Description of the task → All lines of the entries with "title" in them must be listed.

Pixel coordinate grounding data:
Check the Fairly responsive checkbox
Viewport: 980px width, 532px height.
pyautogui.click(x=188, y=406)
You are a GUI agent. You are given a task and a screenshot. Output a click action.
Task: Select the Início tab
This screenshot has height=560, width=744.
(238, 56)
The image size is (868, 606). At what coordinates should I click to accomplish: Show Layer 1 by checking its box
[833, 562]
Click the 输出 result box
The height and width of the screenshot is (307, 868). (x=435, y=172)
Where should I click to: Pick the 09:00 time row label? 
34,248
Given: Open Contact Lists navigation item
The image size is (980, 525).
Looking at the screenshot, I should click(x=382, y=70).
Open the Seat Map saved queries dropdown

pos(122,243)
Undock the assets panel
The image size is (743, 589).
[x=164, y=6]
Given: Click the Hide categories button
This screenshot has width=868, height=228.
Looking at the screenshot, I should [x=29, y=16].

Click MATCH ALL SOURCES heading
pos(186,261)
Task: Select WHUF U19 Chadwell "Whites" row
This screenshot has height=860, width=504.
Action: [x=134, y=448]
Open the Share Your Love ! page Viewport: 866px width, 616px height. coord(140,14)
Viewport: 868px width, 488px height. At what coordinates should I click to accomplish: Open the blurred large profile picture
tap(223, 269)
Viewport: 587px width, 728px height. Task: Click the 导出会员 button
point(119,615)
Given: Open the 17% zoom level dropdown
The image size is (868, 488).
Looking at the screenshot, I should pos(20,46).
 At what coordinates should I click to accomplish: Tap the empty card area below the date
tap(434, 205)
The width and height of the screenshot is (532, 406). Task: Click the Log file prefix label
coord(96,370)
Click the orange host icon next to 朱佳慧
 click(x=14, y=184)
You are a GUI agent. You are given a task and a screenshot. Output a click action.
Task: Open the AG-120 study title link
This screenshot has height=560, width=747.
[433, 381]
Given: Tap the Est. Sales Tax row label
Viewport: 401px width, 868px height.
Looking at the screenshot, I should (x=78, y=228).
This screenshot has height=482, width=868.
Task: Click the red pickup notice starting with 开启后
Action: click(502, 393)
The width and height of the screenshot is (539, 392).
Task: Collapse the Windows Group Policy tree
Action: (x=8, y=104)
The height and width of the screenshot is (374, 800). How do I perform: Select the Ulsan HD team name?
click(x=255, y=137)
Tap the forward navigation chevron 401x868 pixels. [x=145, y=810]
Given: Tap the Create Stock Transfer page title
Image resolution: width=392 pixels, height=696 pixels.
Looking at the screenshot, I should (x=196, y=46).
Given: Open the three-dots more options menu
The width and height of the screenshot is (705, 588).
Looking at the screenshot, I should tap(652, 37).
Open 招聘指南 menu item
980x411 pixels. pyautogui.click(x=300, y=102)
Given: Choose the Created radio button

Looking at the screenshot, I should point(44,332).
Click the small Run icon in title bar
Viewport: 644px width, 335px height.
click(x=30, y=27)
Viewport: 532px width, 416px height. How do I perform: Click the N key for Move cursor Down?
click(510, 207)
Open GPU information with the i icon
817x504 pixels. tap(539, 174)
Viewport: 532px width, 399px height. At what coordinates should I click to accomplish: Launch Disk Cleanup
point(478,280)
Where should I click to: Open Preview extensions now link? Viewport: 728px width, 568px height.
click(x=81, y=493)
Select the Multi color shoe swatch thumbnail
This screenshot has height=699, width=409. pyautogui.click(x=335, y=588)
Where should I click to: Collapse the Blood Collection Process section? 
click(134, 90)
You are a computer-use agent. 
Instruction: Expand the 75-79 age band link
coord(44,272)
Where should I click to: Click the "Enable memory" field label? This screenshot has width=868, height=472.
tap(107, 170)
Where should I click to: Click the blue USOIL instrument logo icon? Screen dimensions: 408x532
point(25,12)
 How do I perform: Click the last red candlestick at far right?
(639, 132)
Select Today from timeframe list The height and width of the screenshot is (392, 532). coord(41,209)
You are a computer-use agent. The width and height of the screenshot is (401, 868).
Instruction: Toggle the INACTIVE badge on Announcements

Exercise output →
Task: Open the AG-120 study title link
Given: Tap the Create Stock Transfer page title
Click the small Run icon in title bar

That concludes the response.